TO DO >> In these lines, swap "Given" for "Goal" and keep everything else the same. Leave out the pictures.

RECORDS TO USE >>

--------------------

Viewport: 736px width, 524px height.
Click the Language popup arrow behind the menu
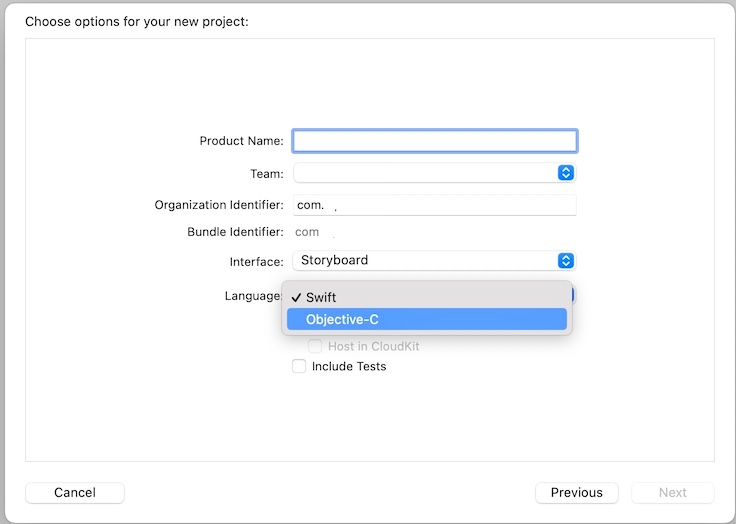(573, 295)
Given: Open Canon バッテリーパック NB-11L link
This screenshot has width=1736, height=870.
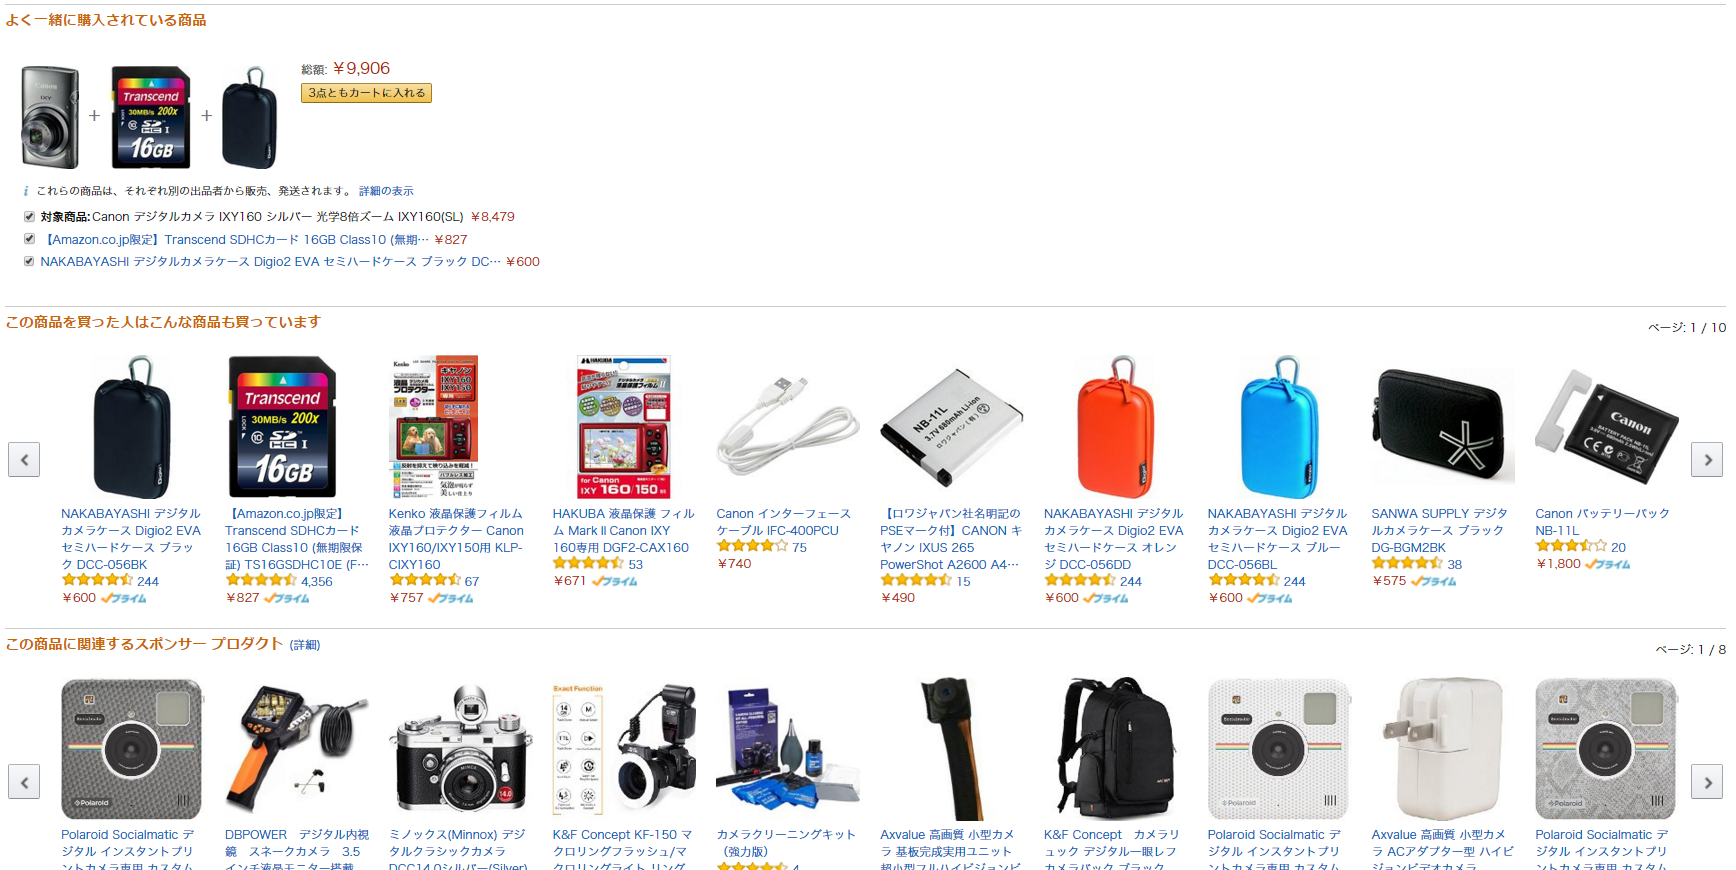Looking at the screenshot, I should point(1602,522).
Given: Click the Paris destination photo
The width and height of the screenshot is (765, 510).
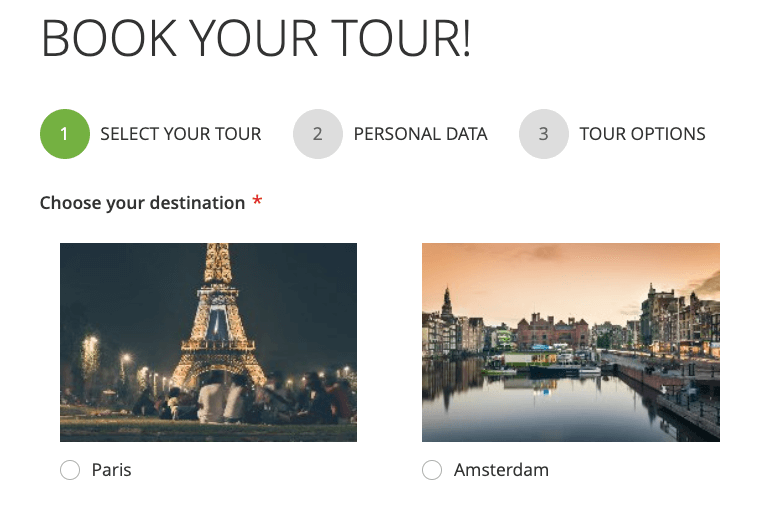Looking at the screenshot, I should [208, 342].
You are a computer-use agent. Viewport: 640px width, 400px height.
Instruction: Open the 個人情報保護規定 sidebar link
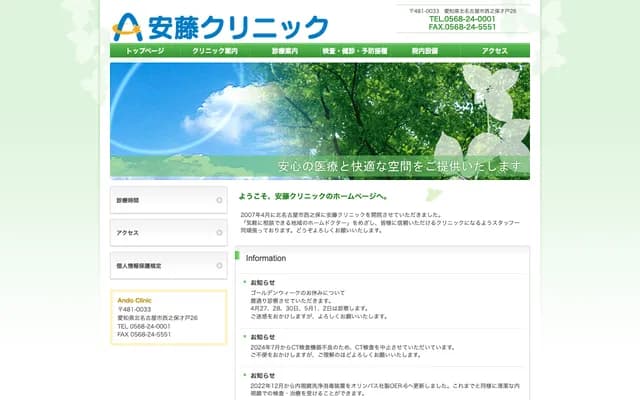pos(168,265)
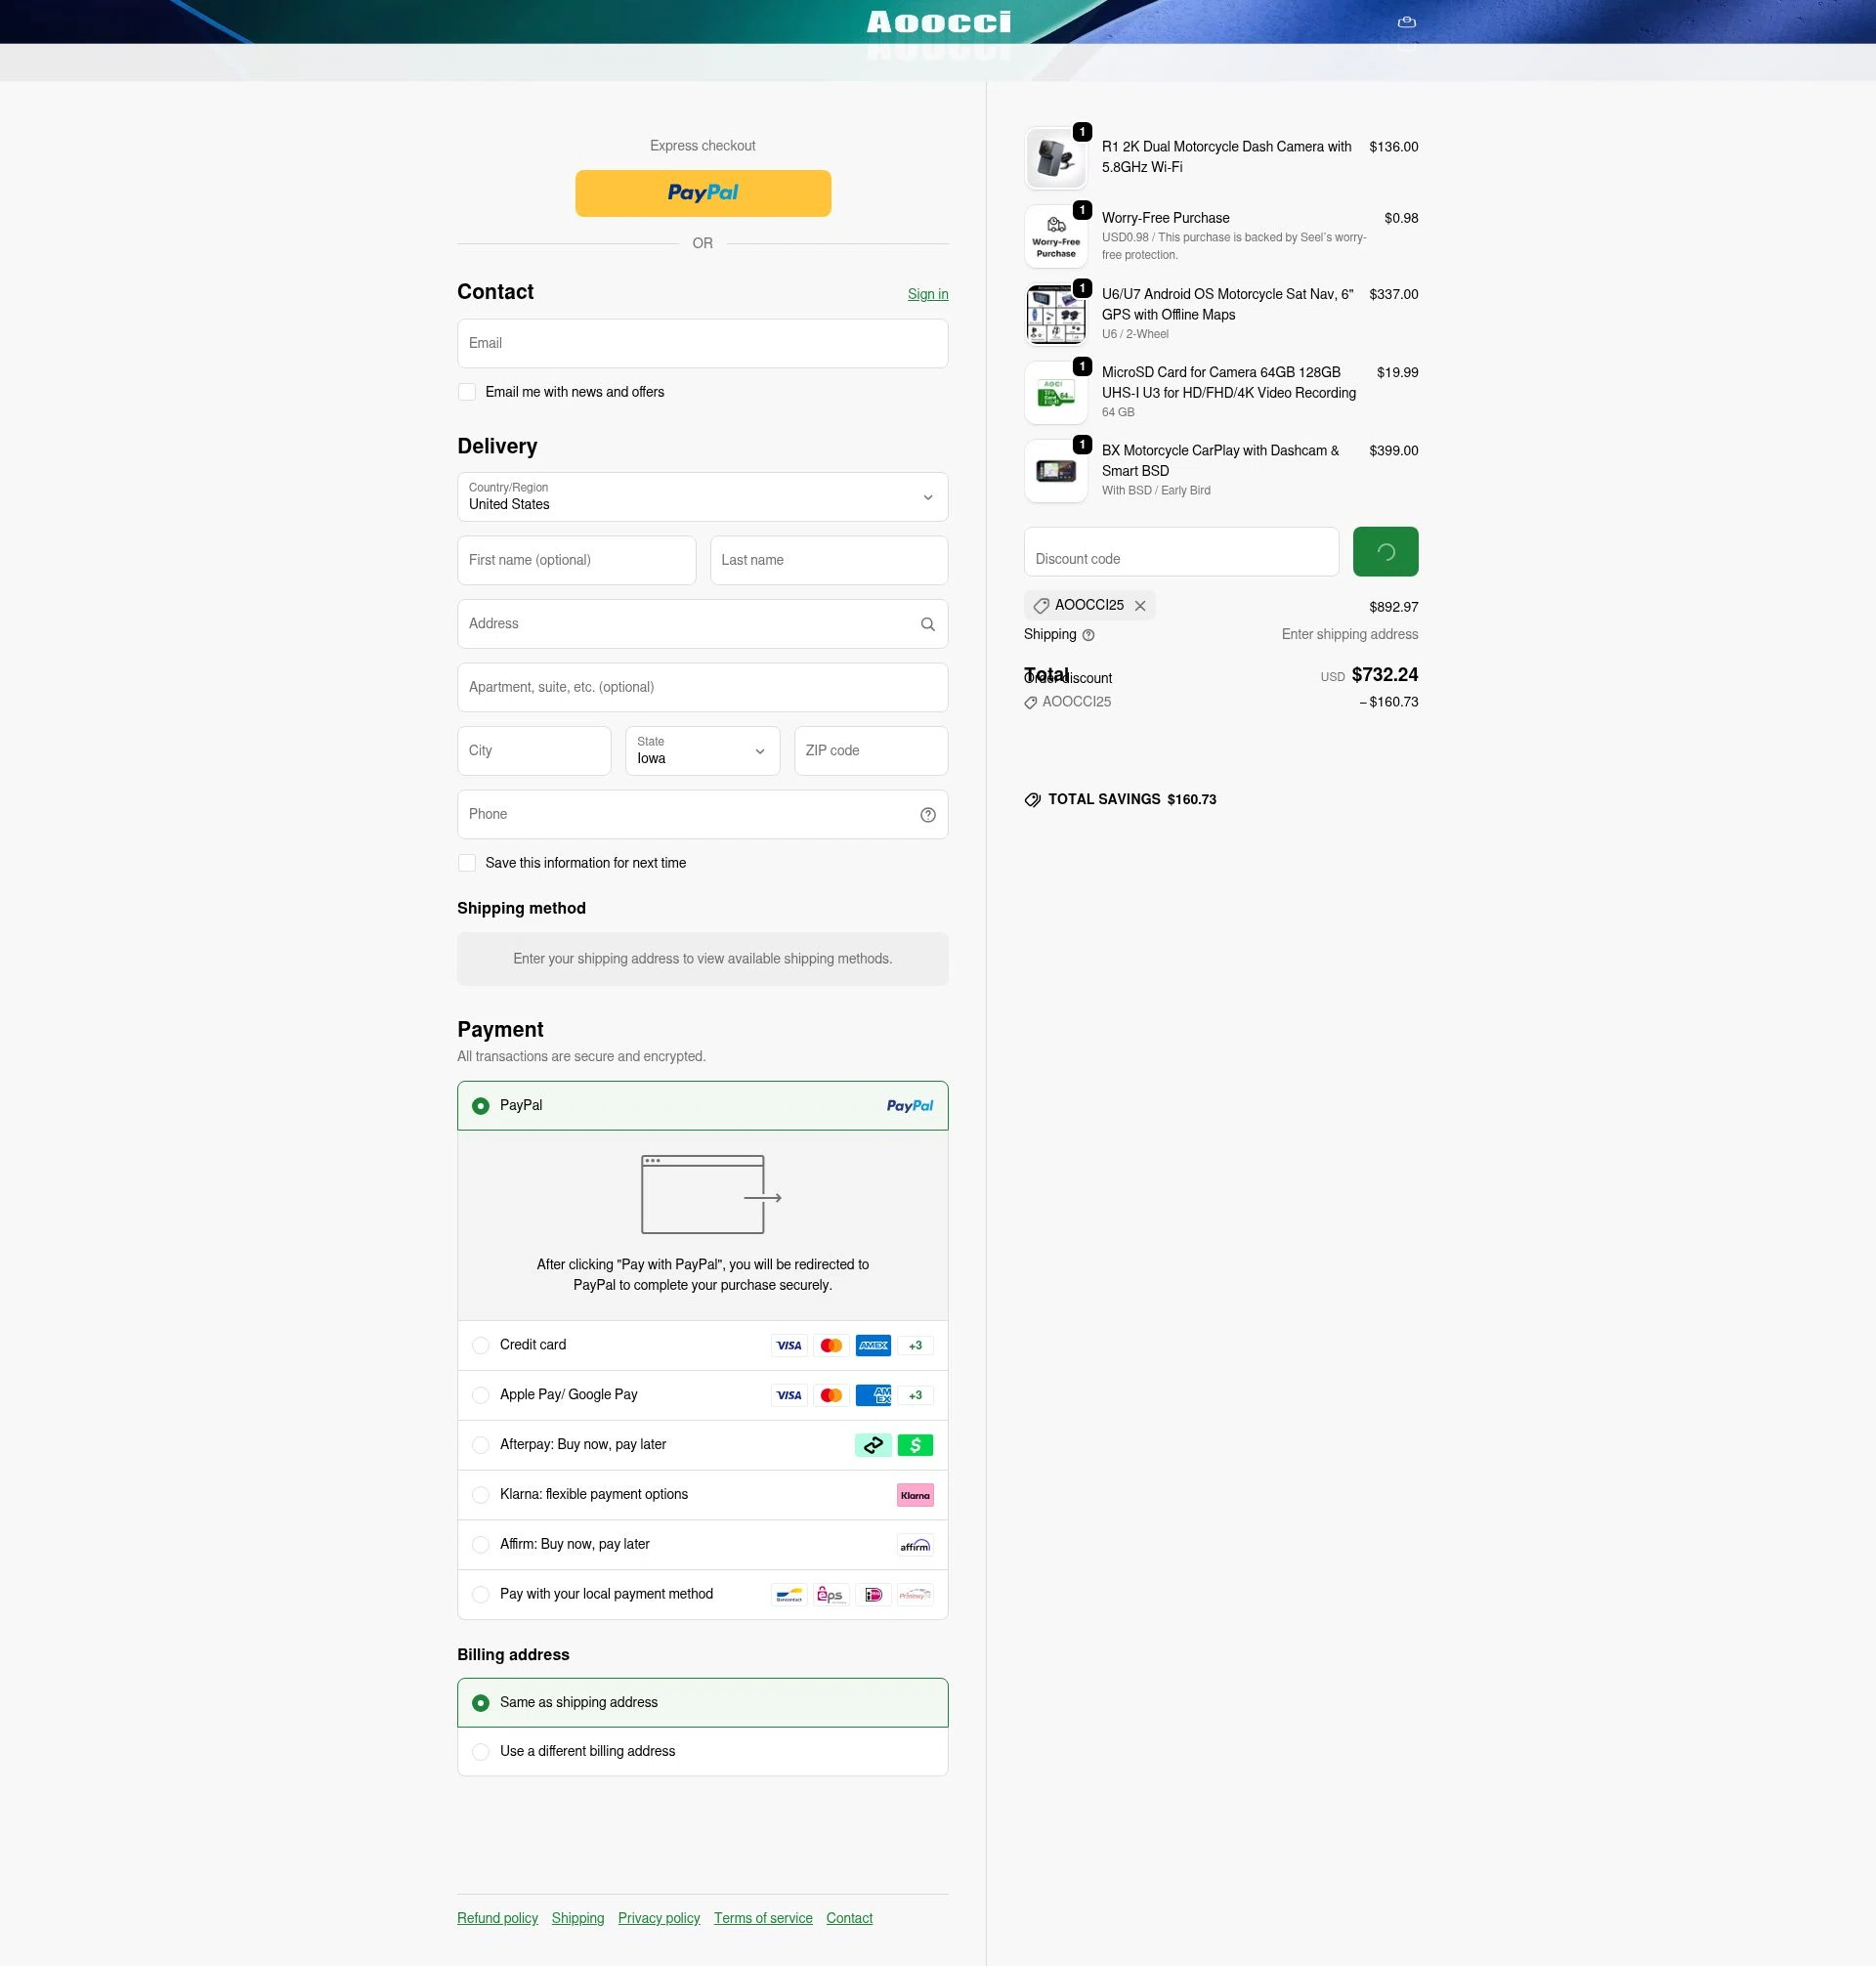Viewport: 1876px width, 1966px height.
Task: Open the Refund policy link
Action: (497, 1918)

--------------------

RESPONSE TO THIS TASK >>
Viewport: 736px width, 524px height.
Click the Language popup arrow behind the menu
(573, 295)
Goal: Open Canon バッテリーパック NB-11L link
This screenshot has width=1736, height=870.
Looking at the screenshot, I should point(1602,522).
Goal: Click the Paris destination photo
The width and height of the screenshot is (765, 510).
Looking at the screenshot, I should [208, 342].
You are a computer-use agent. Viewport: 640px width, 400px height.
Instruction: Open the 個人情報保護規定 sidebar link
pos(168,265)
Viewport: 1876px width, 1966px height.
Task: Open the Refund policy link
Action: (497, 1918)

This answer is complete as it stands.